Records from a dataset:
--------------------

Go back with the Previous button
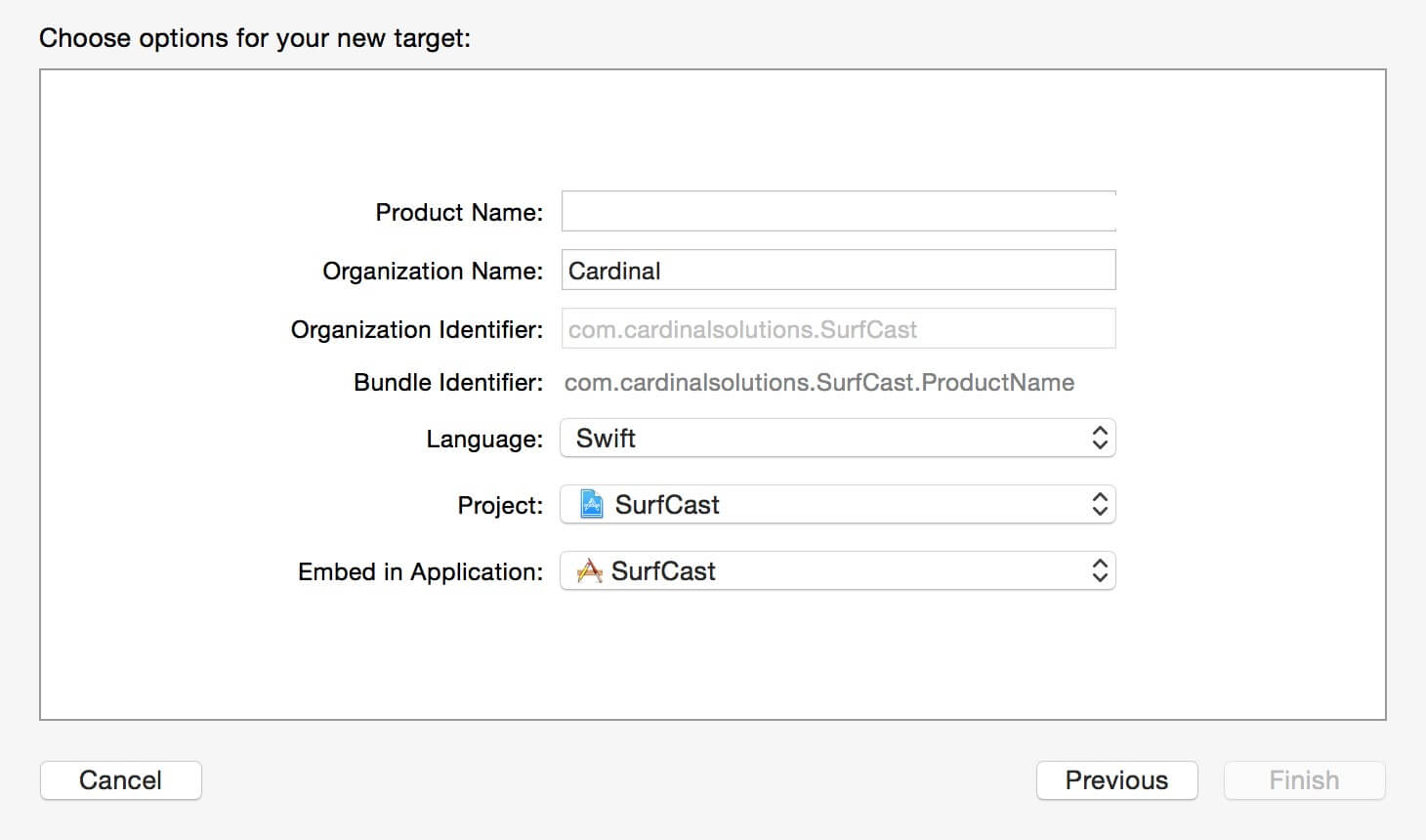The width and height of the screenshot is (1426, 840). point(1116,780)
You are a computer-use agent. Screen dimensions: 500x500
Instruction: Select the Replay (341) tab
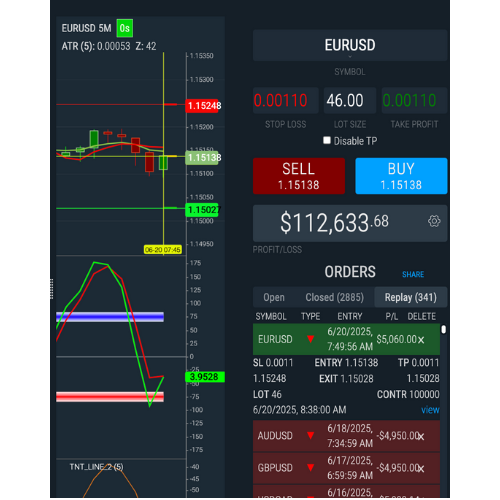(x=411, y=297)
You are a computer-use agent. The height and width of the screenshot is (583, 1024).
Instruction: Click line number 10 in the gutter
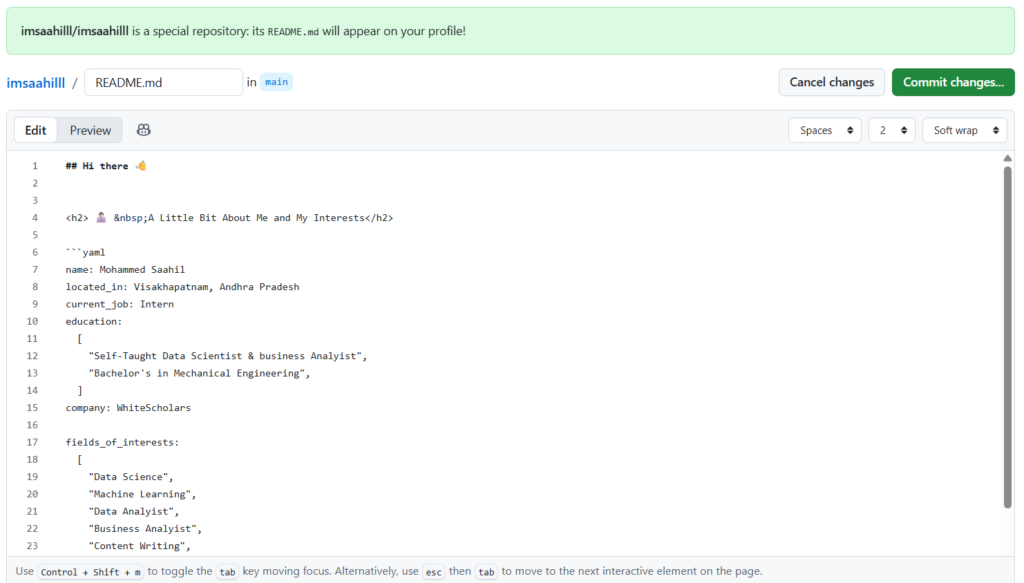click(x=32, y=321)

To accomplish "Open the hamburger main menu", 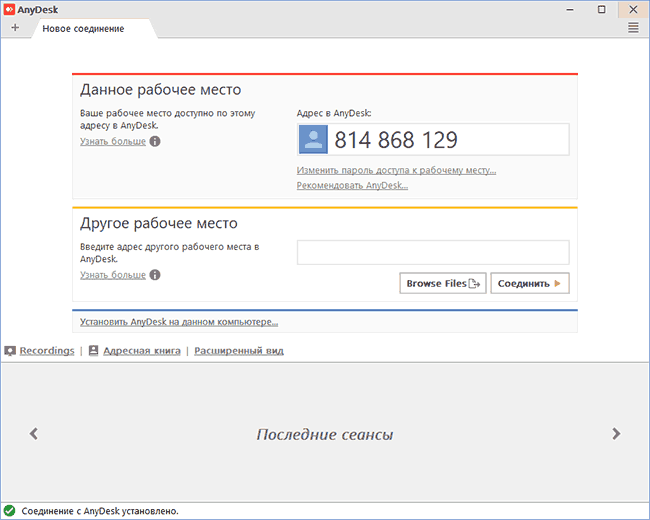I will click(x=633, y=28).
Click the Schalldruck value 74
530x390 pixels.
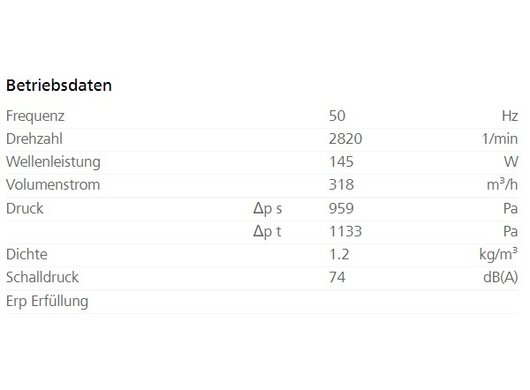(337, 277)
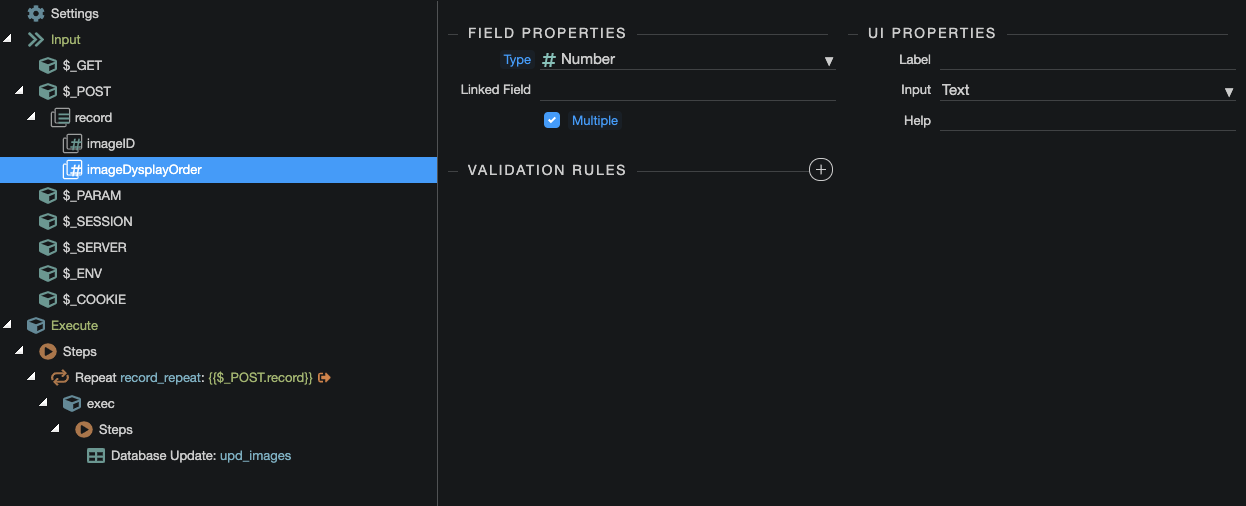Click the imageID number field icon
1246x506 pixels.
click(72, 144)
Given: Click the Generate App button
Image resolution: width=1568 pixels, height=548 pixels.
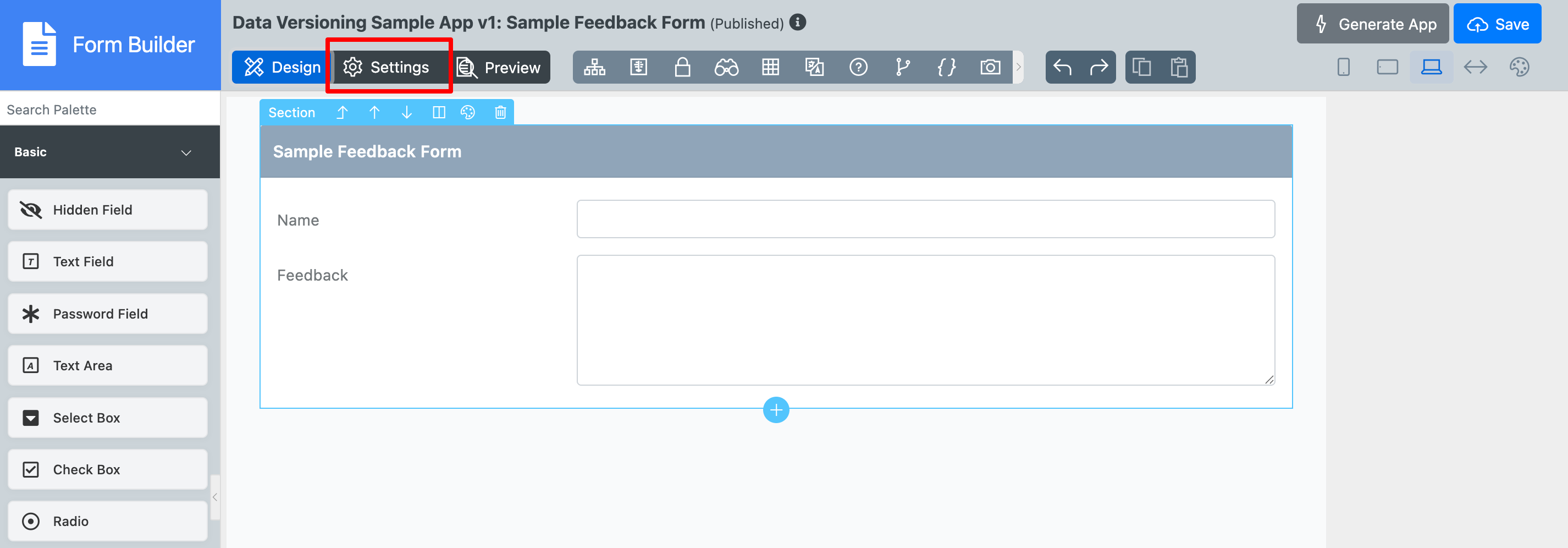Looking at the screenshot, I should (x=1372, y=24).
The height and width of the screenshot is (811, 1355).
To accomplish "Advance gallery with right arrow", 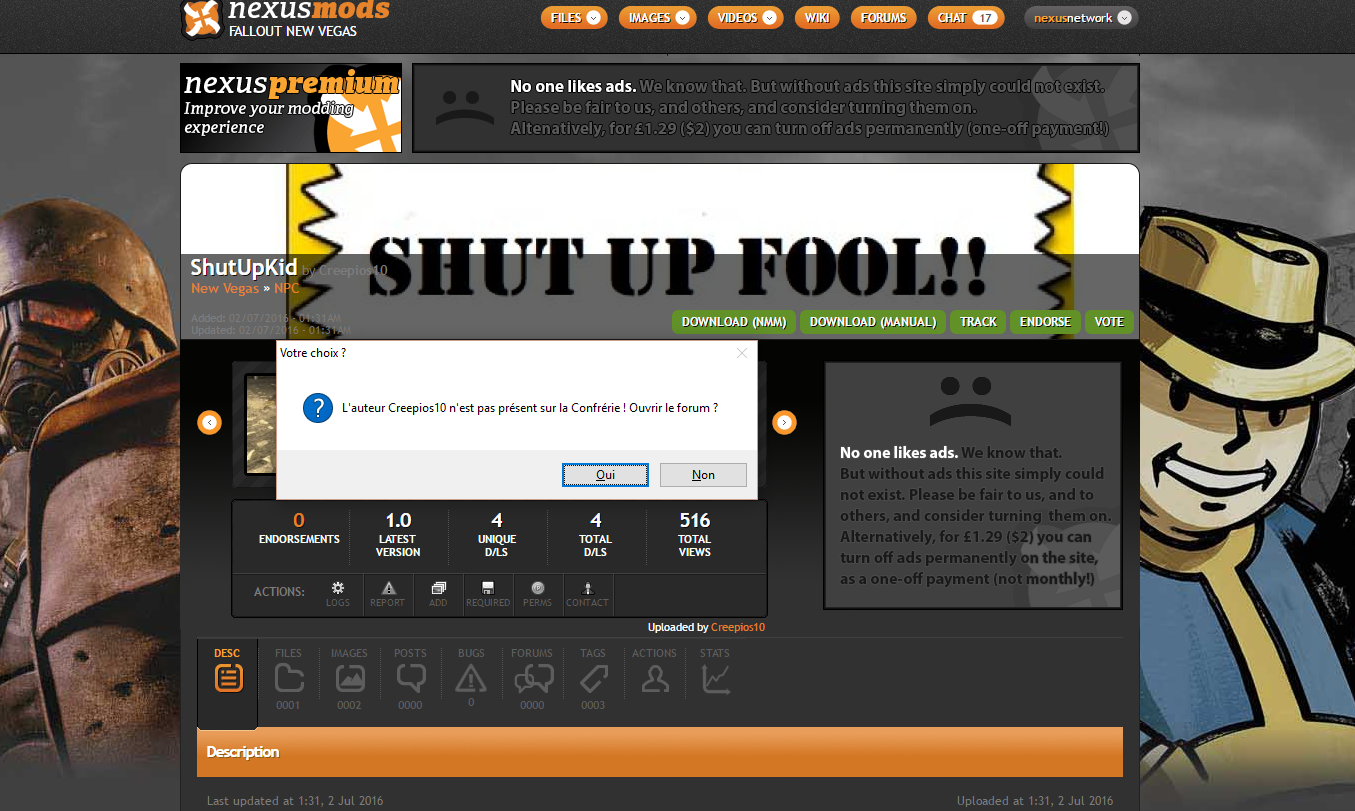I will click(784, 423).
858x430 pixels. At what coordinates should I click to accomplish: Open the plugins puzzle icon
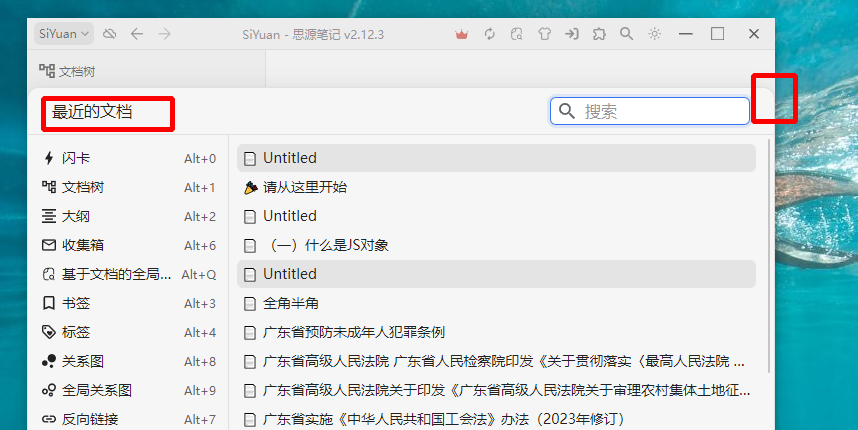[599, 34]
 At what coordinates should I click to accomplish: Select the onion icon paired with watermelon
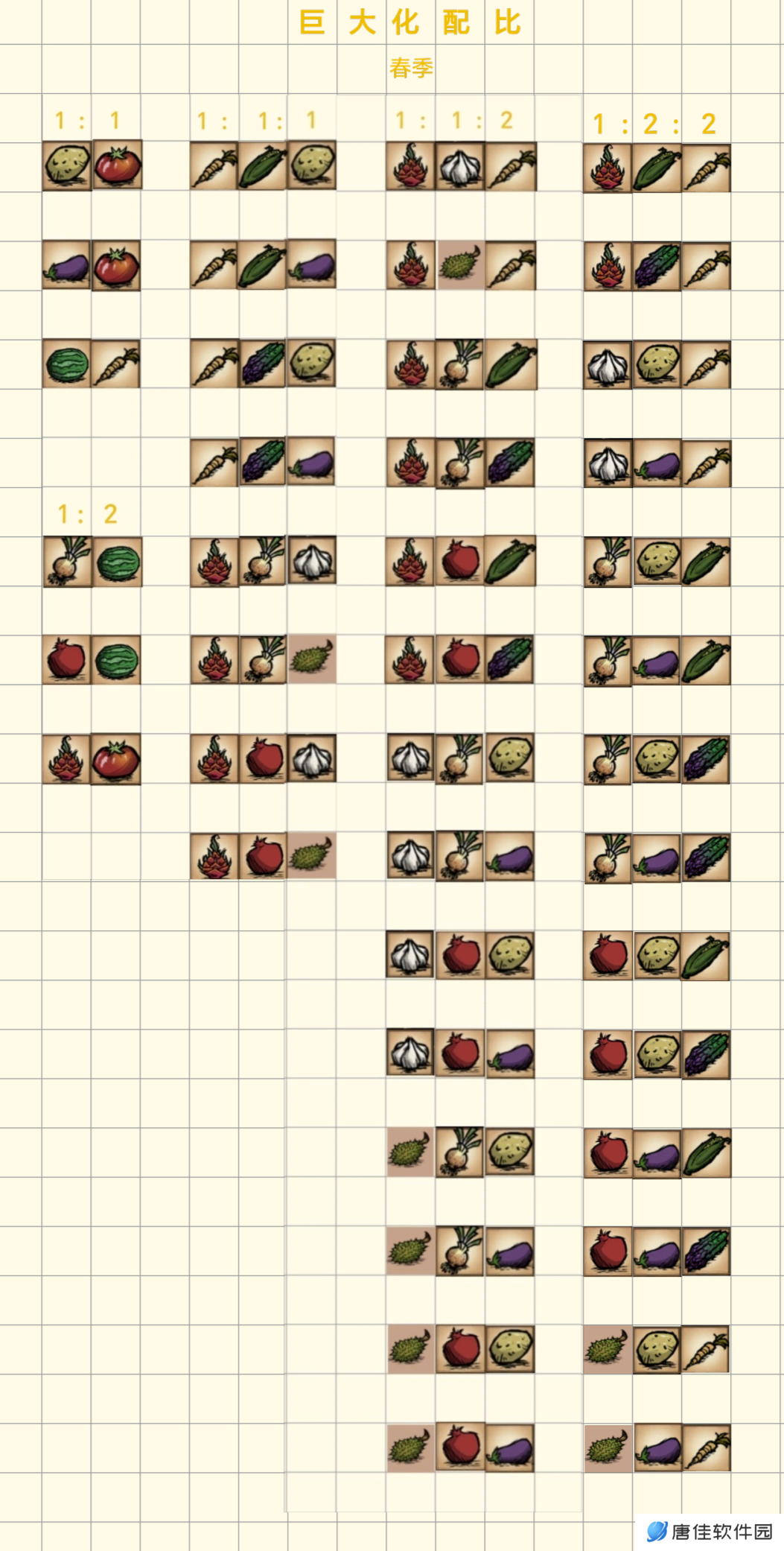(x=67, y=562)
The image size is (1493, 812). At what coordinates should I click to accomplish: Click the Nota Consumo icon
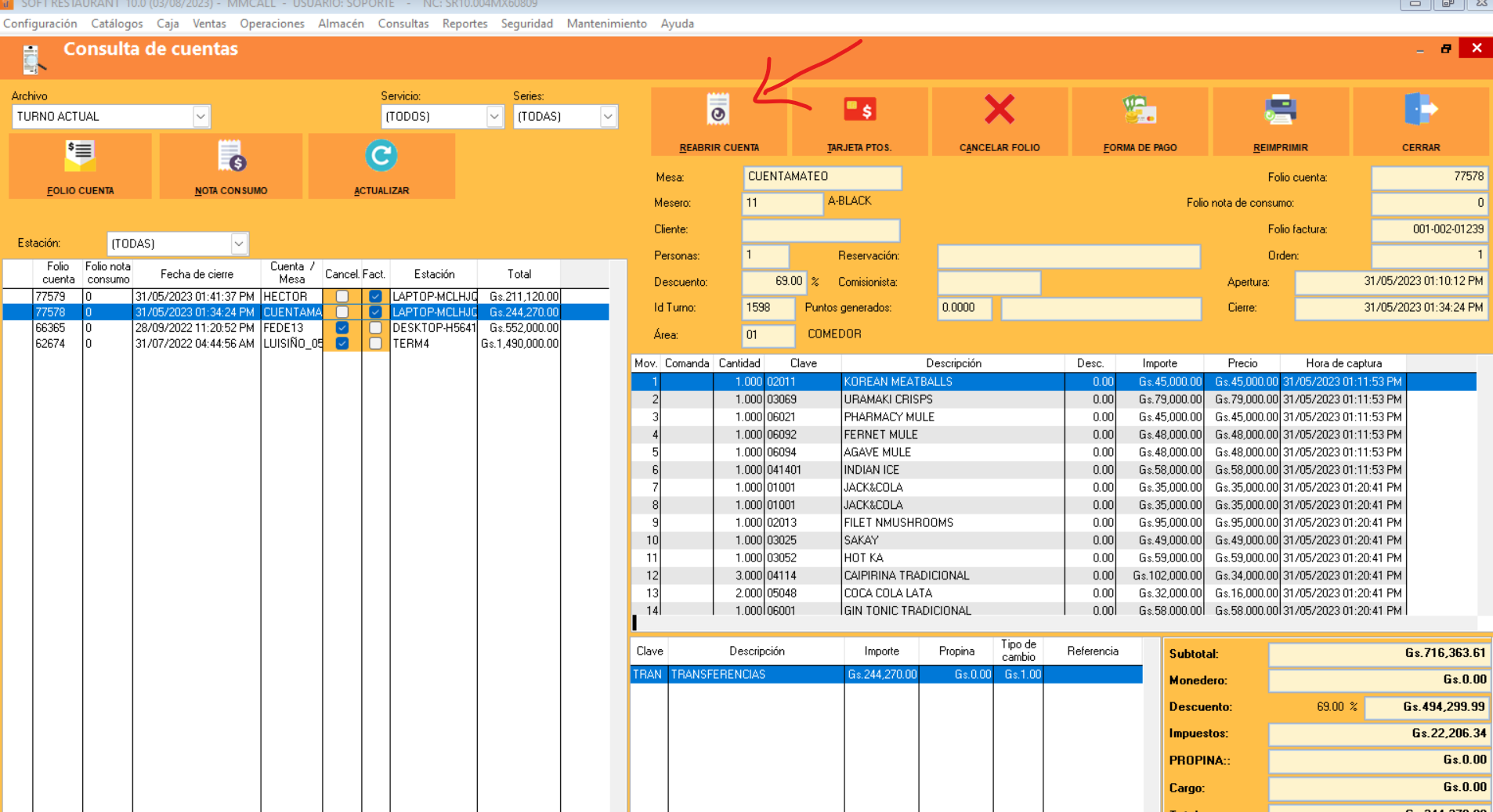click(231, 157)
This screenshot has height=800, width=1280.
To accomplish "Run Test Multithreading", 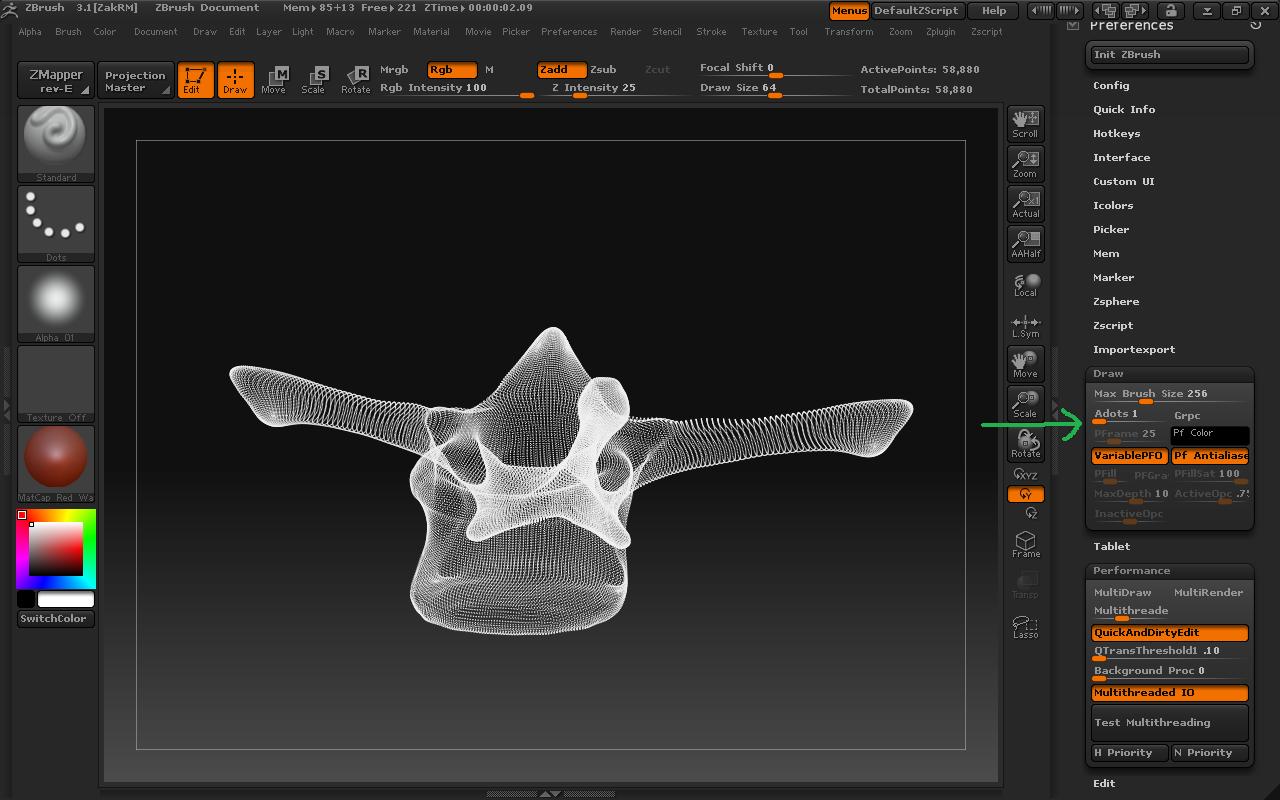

--------------------

Reproduce exactly the lines of the data above that run from the line with "At what coordinates should I click to accomplish: Select" down to the line with "This screenshot has height=800, width=1280.", both ends included. Pictures do not belong in the copy.

 At what coordinates should I click to accomplish: Select the onion icon paired with watermelon
(x=67, y=562)
The image size is (1493, 812). At what coordinates should I click to accomplish: Click the Nota Consumo icon
click(231, 157)
This screenshot has height=800, width=1280.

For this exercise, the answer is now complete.